Soudan : deux généraux pour un fauteuil

Les généraux Dagalo et Al-Burhan veulent chacun avoir le contrôle du pays.

Khartoum, la capitale du Soudan, connait depuis le 15 avril 2023, une spirale de violence, ayant occasionné des centaines de morts et des milliers de blessés. En toile de fond, la rivalité entre les deux généraux, pourtant alliés, qui se disputent le pouvoir.

Ni les messages de cessez-le-feu, ni la détresse de la population, pas même la fête de Ramadan, n’ont empêché les belligérants de s’affronter en plein Khartoum, la capitale soudanaise. L’escalade de la violence a été telle que plusieurs ambassades étrangères ont procédé à l’évacuation de leurs personnels et de leurs ressortissants. Des pays comme la France ont purement et simplement fermé leurs ambassades.

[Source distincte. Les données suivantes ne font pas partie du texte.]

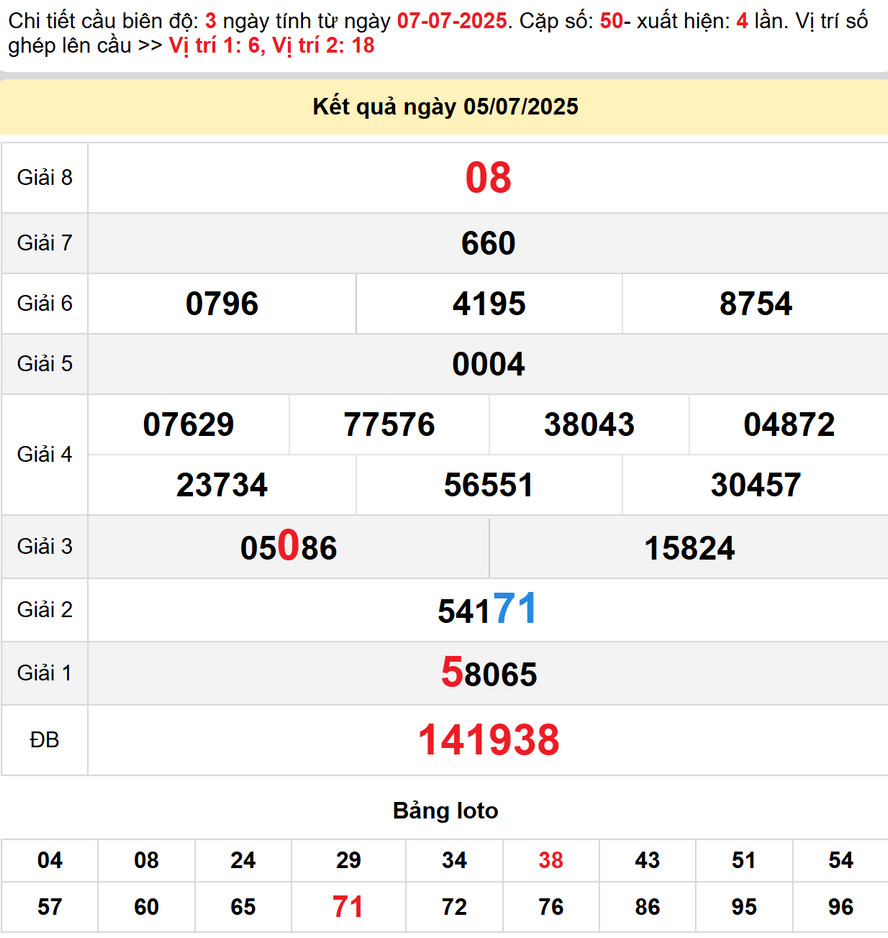Click the red 'Vị trí 1: 6, Vị trí 2: 18' text

271,45
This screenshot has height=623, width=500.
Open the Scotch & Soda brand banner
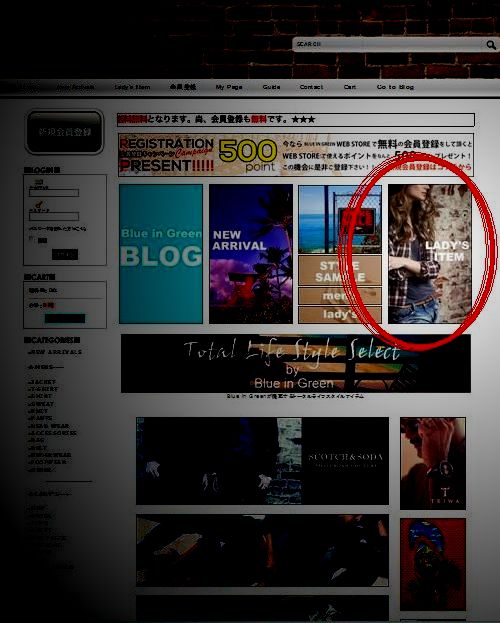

Des soudanais, craignant pour leur sécurité, ont commencé à quitter la capitale vers d’autres régions et dans les pays voisins comme le Tchad ou l’Egypte. L’eau, l’électricité et les produits de première nécessité ont commencé à se raréfier. Les agences des Nations unies ont suspendu leurs activités dans le pays et cinq humanitaires ont été tués. Selon les médecins soudanais, près de trois quart des hôpitaux sont hors service.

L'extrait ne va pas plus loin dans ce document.